Indeed, the result is exactly as expected.

Exercise 2.70

(defvar rock-50s-tree 
  (generate-huffman-tree
    '((a 2) (boom 1) (get 2) (job 2)
      (na 16) (sha 3) (yip 9) (wah 1))))

(print 
  (encode 
    '(get a job sha na na na na na na na na
      get a job sha na na na na na na na na
      wah yip yip yip yip yip yip yip yip yip
      sha boom)
    rock-50s-tree))

=>
(1 1 1 1 1 1 1 0 0 1 1 1 1 0 1 1 
1 0 0 0 0 0 0 0 0 0 1 1 1 1 1 1 1 
0 0 1 1 1 1 0 1 1 1 0 0 0 0 0 0 0 
0 0 1 1 0 1 0 1 0 1 0 1 0 1 0 1 0 
1 0 1 0 1 0 1 0 1 1 1 0 1 1 0 1 1)

Altogether 84 bits. Had we used a fixed encoding we’d need 3 bits per symbol to encode the 8 different symbols. The length of the song is 36 symbols – so the fixed encoding would be 36 * 3 = 108 bits long.

Exercise 2.71

For n=5:

(print-tree
  (generate-huffman-tree
    '((a 1) (b 2) (c 4) (d 8 ) (e 16))))

=>
(A B C D E) 31
  (A B C D) 15
    (A B C) 7
      (A B) 3
        A 1
        B 2
      C 4
    D 8
  E 16

For n=10:

(print-tree
  (generate-huffman-tree
    '((a 1) (b 2) (c 4) (d 8 ) (e 16)
      (f 32) (g 64) (h 128) (i 256) (j 512))))

=>
(A B C D E F G H I J) 1023
  (A B C D E F G H I) 511
    (A B C D E F G H) 255
      (A B C D E F G) 127
        (A B C D E F) 63
          (A B C D E) 31
            (A B C D) 15
              (A B C) 7
                (A B) 3
                  A 1
                  B 2
                C 4
              D 8
            E 16
          F 32
        G 64
      H 128
    I 256
  J 512

As we can see, the result is a “linear” tree – each successive leaf is exactly one level deeper than the previous one. It is easy to see why – when the relative frequencies of symbols are successive powers of two, the sum of the weights of the two least frequent nodes is almost lower than the weight of the next node, so in the construction function, the tree is built “sequentially” deeper and deeper.

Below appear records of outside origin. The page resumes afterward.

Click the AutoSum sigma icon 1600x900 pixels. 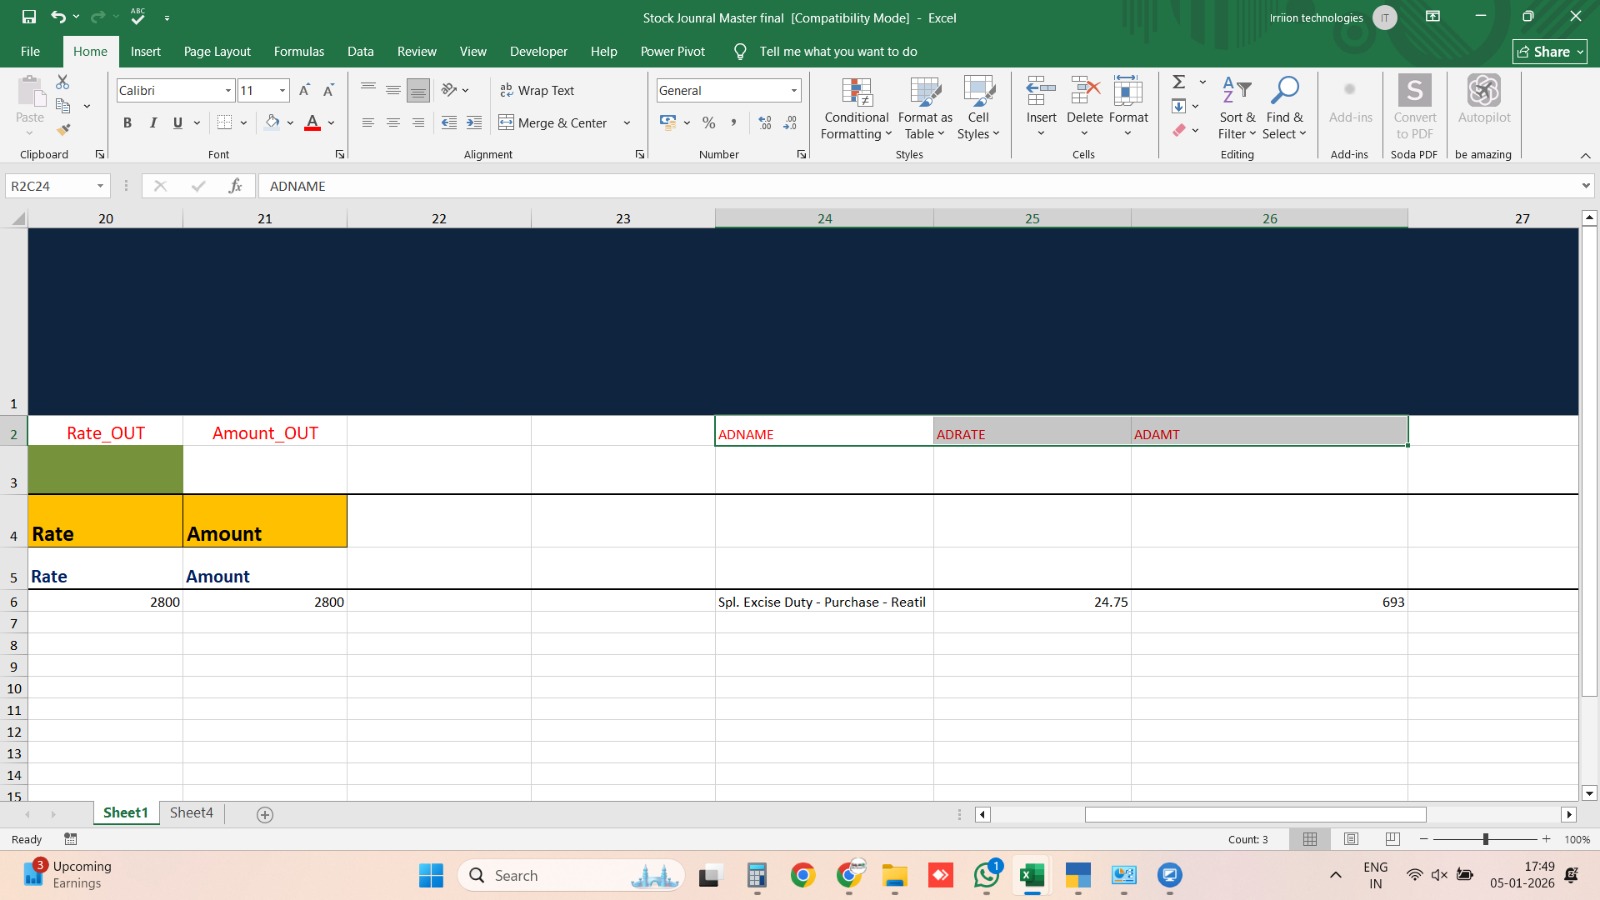click(1179, 82)
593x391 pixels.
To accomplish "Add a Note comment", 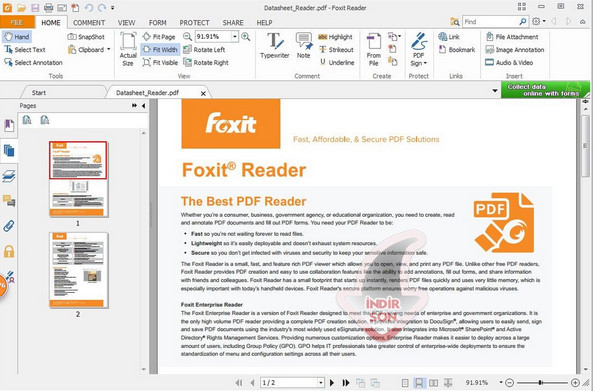I will (303, 46).

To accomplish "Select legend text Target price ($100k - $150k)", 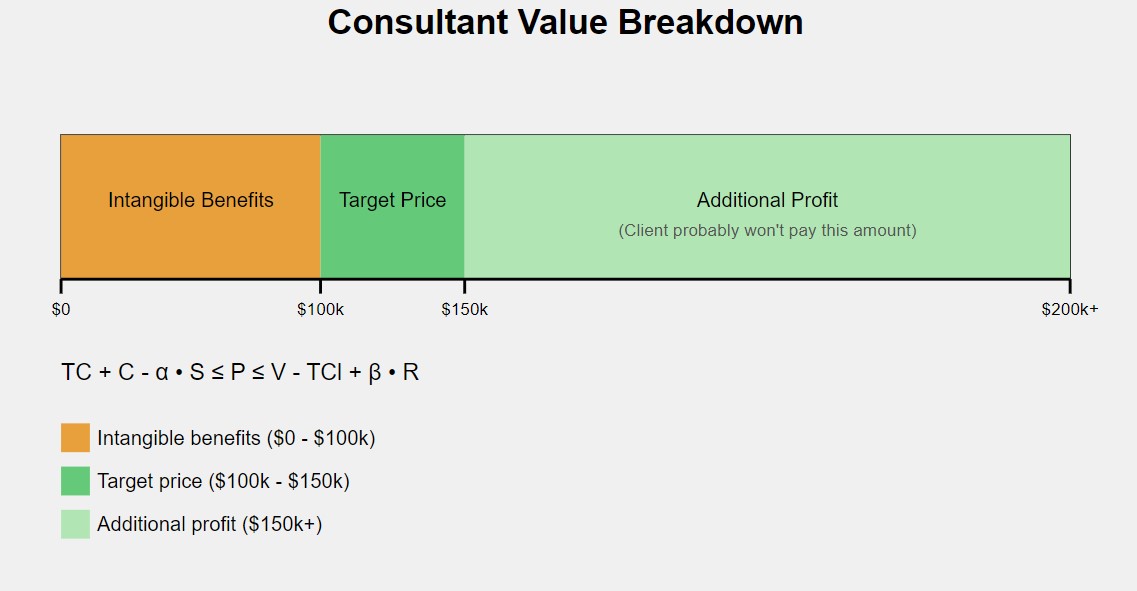I will (x=223, y=481).
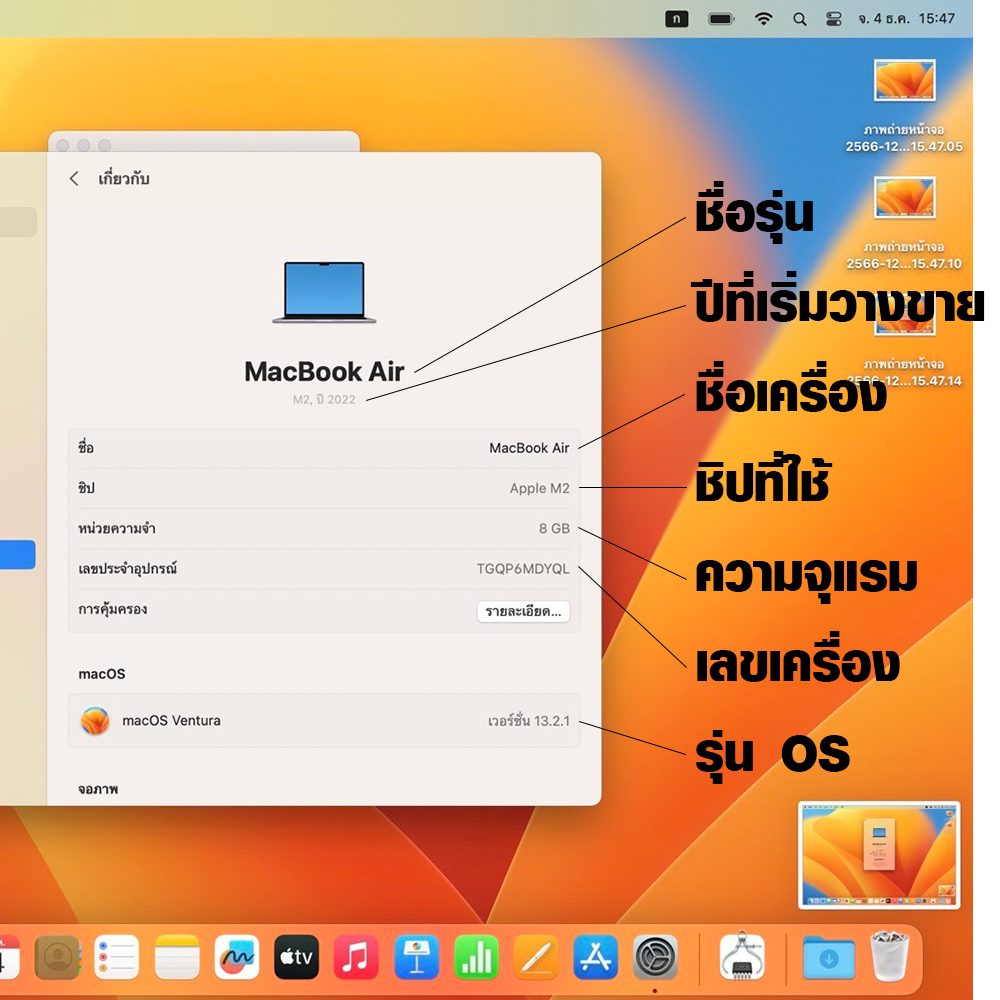Click the back chevron beside เกี่ยวกับ
The width and height of the screenshot is (1000, 1000).
point(74,179)
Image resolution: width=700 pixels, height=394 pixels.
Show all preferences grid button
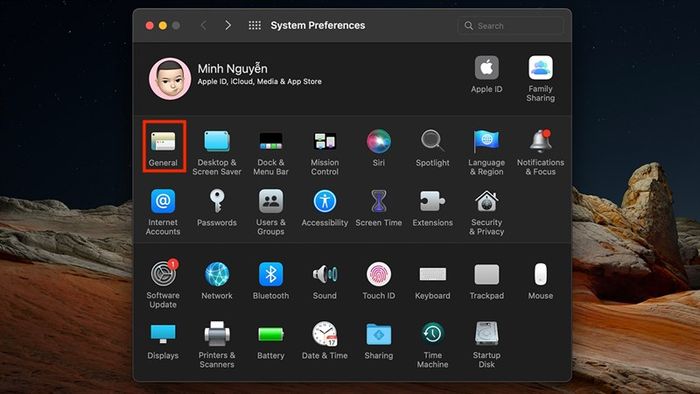[x=254, y=25]
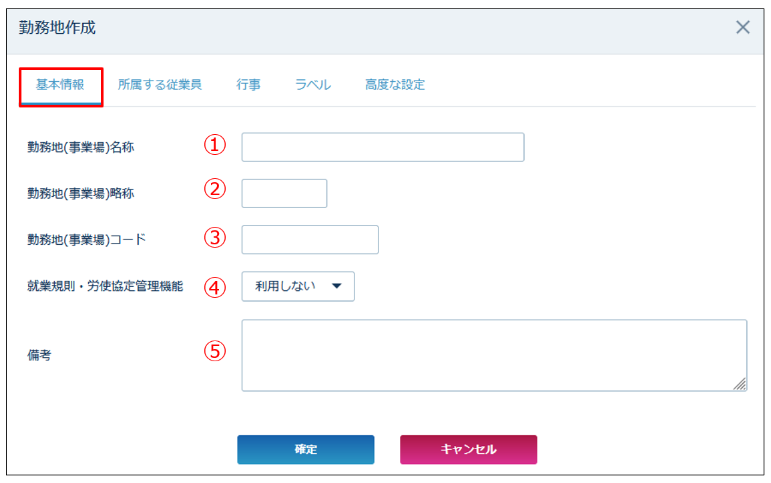Open the 所属する従業員 tab

tap(160, 85)
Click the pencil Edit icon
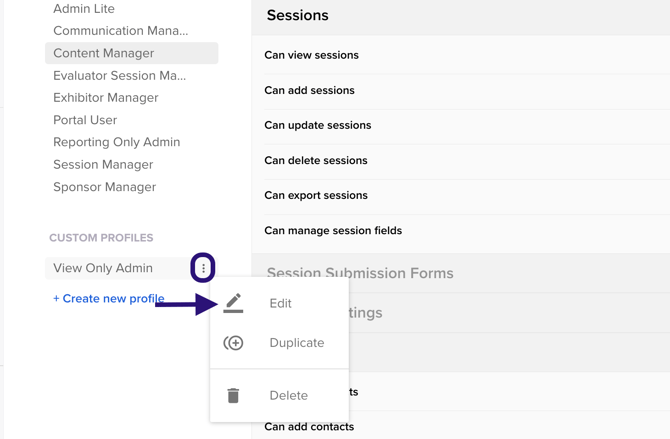 (x=233, y=303)
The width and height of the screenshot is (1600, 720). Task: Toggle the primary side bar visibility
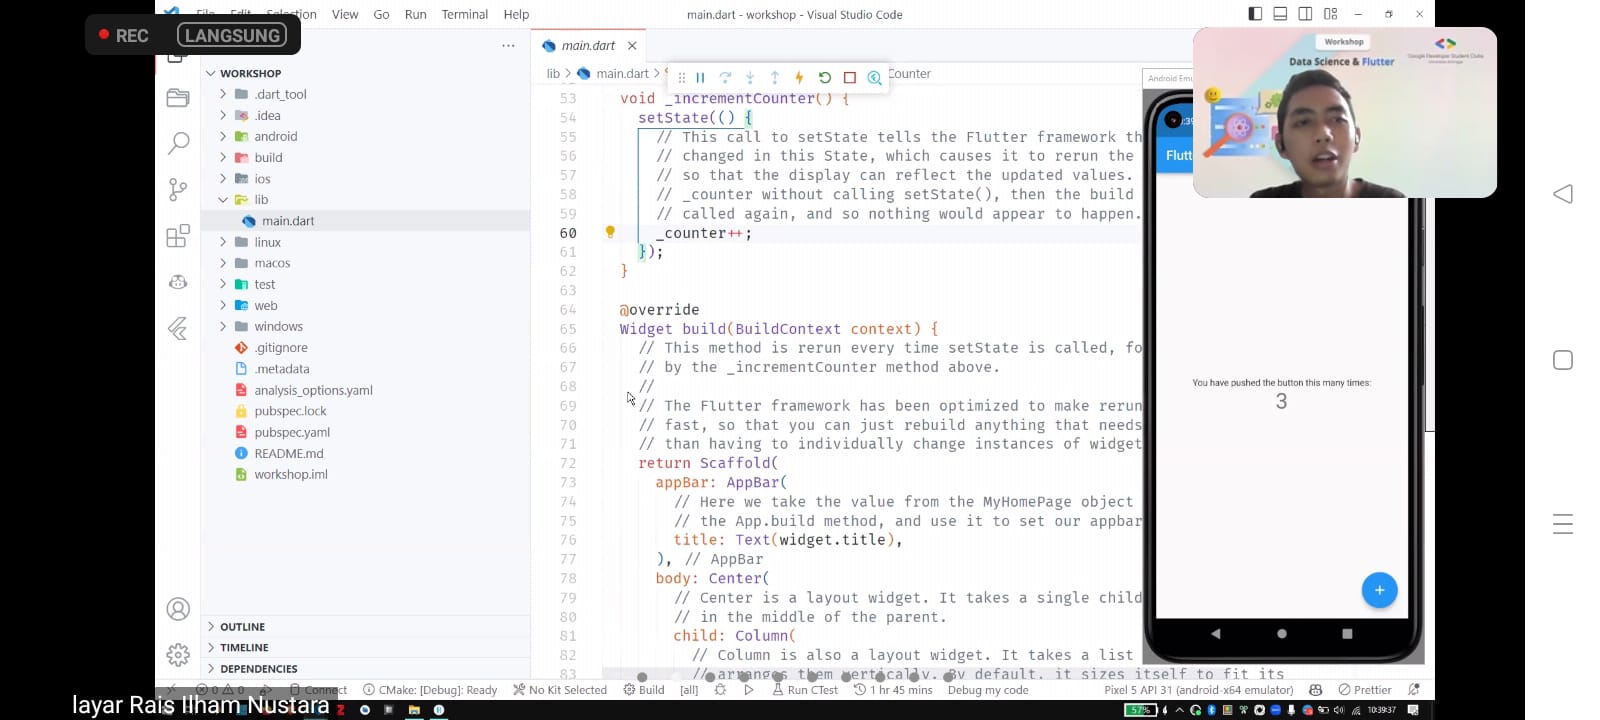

In such a tree, the most frequent symbol will need 1 bit of encoding, and the least frequent symbol will need n-1 bits of encoding.

Exercise 2.72

In general, in the worst case we’d need to descend n levels (as Exercise 2.71 shows), and at each step we have to find the symbol in a set of symbols at that node. The implementation of encode used an unordered set to keep the symbols, so the search takes O(n)[3]. Therefore, the whole encoding procedure takes O(n^2). Had we used a binary tree for the sets of symbols, we could bring this time down to O(n^2). Of course, building the tree would then take longer.

¹ Except, perhaps the most trivial (print obj) when debugging, since it is shorter to write than the corresponding format call.

² This is a common pattern in list processing – consing in front takes only a constant time, and in the end you reverse once, whereas appending each new element to the end of the list will result in quadratic runtime since the appending operation takes time proportional to the length of the list.

³ You may be tempted to say that the set to search grows smaller at each step, and that’s true. However, the average set size for the worst tree is n/2 which is still O(n).